TASK TO COMPLETE: Rewrite the material from the line containing "Describe the element at coordinates (319, 213)" through the end, both included, with every "screenshot" swapped for "image" and everything else kept the same. Leave out the pictures.

ENTRIES SUPPLIED:
|---|
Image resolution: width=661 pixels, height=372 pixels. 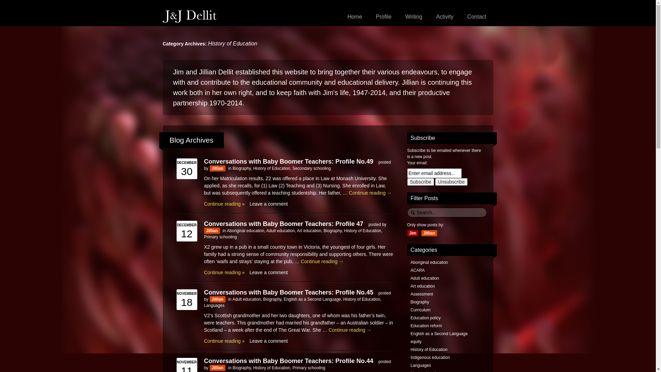 I want to click on 'ACARA', so click(x=417, y=270).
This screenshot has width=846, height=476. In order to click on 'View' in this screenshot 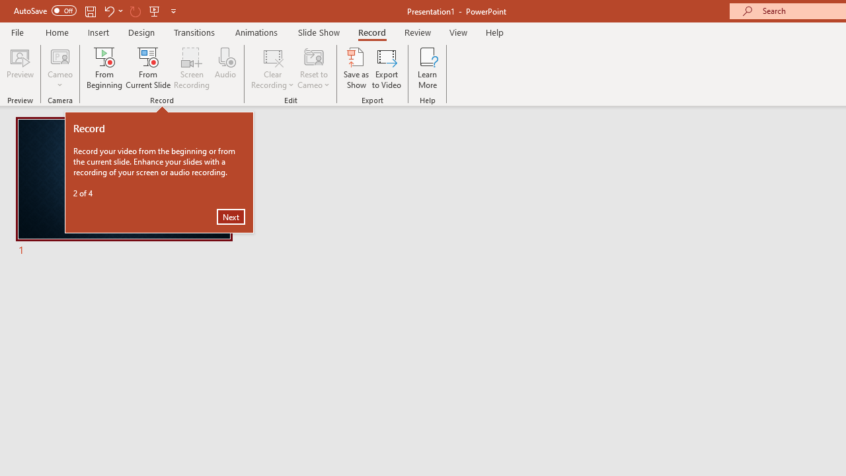, I will do `click(458, 32)`.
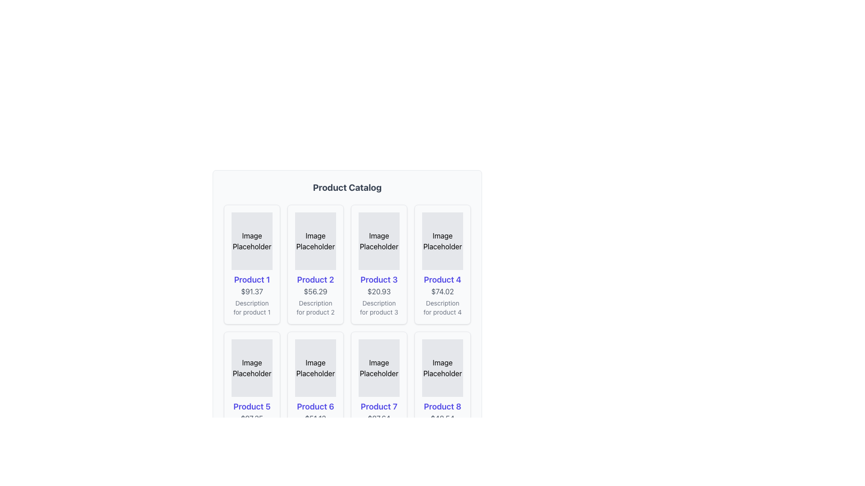 The width and height of the screenshot is (865, 486). Describe the element at coordinates (315, 292) in the screenshot. I see `the text label displaying the price of 'Product 2', which is located below its title and above its description` at that location.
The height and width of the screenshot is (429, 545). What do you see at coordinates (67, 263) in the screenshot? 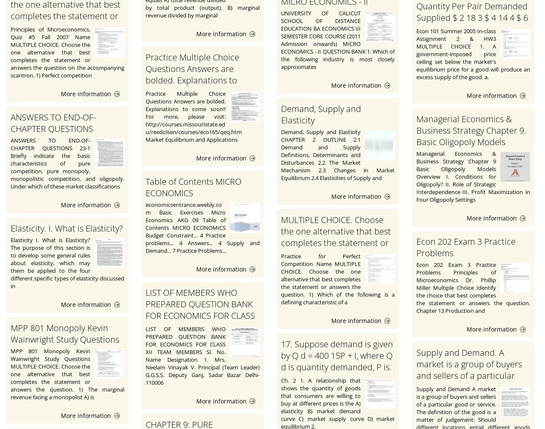
I see `'Elasticity I. What is Elasticity? The purpose of this section is to develop some general rules about elasticity, which may them be applied to the four different specific types of elasticity discussed in'` at bounding box center [67, 263].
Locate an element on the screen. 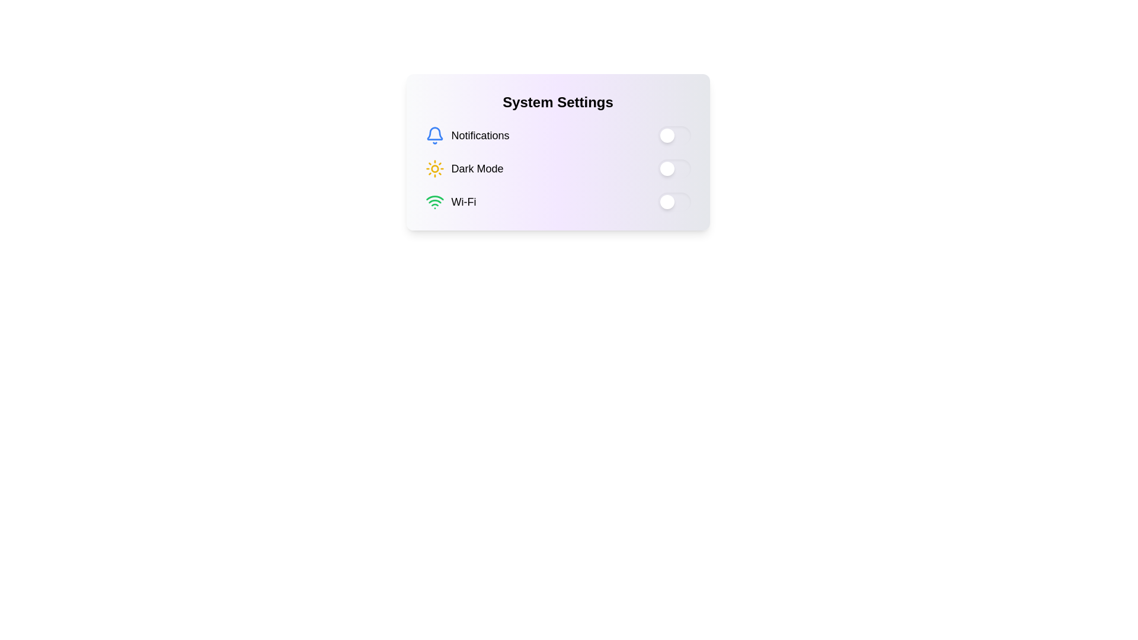 The image size is (1138, 640). the blue outlined bell icon that resembles a notification symbol, located at the top-left corner of the 'Notifications' section in the settings interface is located at coordinates (434, 135).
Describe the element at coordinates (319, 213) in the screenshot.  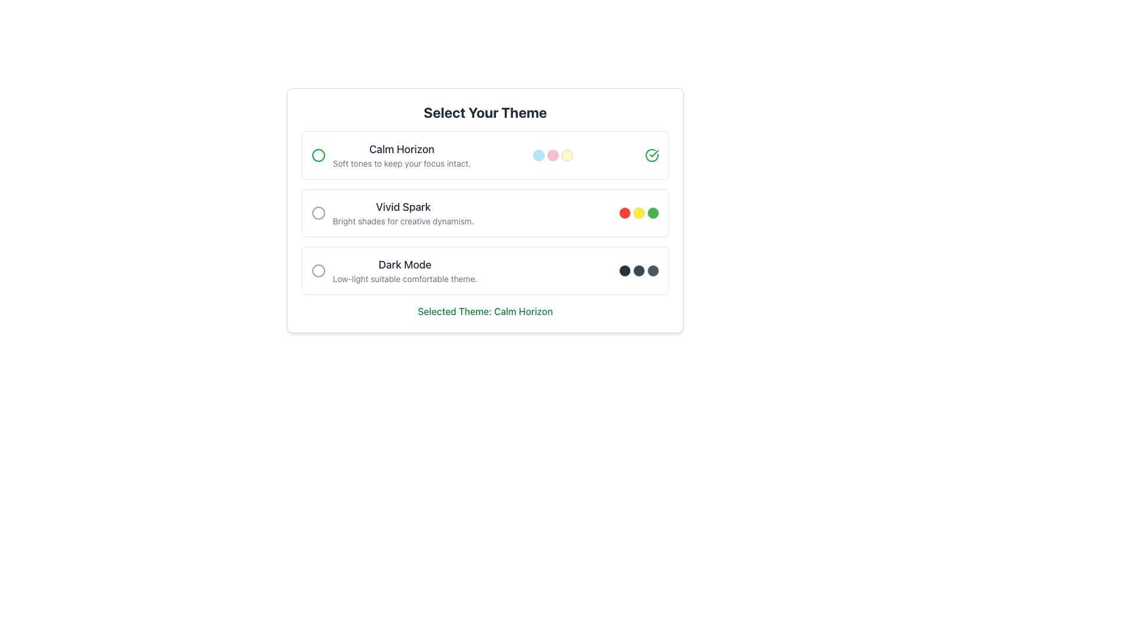
I see `the graphical indicator icon next to the 'Vivid Spark' theme description, which is the first element in its row` at that location.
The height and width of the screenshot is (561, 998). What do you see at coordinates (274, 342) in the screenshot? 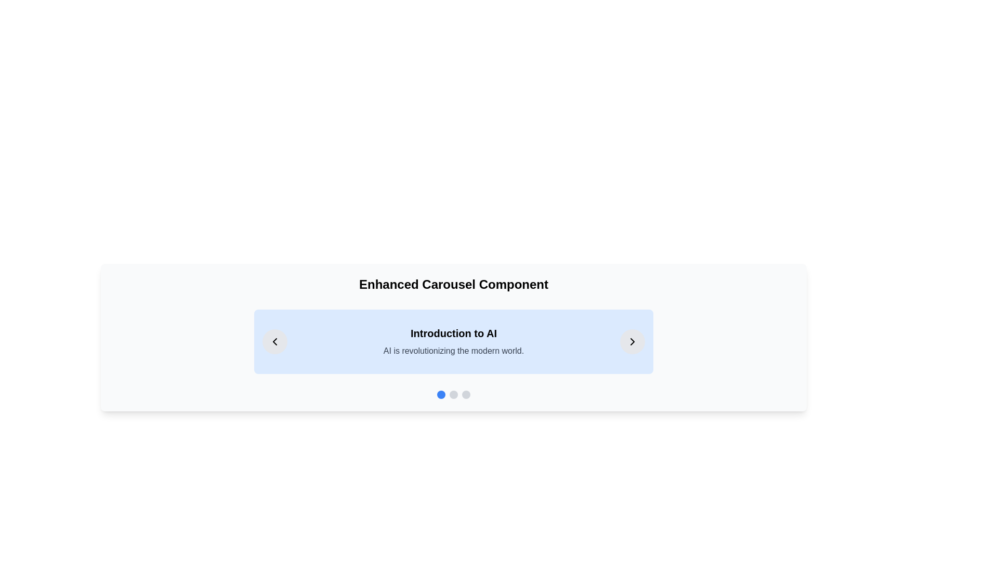
I see `the chevron-left icon inside the circular button on the left side of the carousel` at bounding box center [274, 342].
|---|
RESPONSE BELOW:
Describe the element at coordinates (319, 213) in the image.  
I see `the graphical indicator icon next to the 'Vivid Spark' theme description, which is the first element in its row` at that location.
The height and width of the image is (561, 998). What do you see at coordinates (274, 342) in the image? 
I see `the chevron-left icon inside the circular button on the left side of the carousel` at bounding box center [274, 342].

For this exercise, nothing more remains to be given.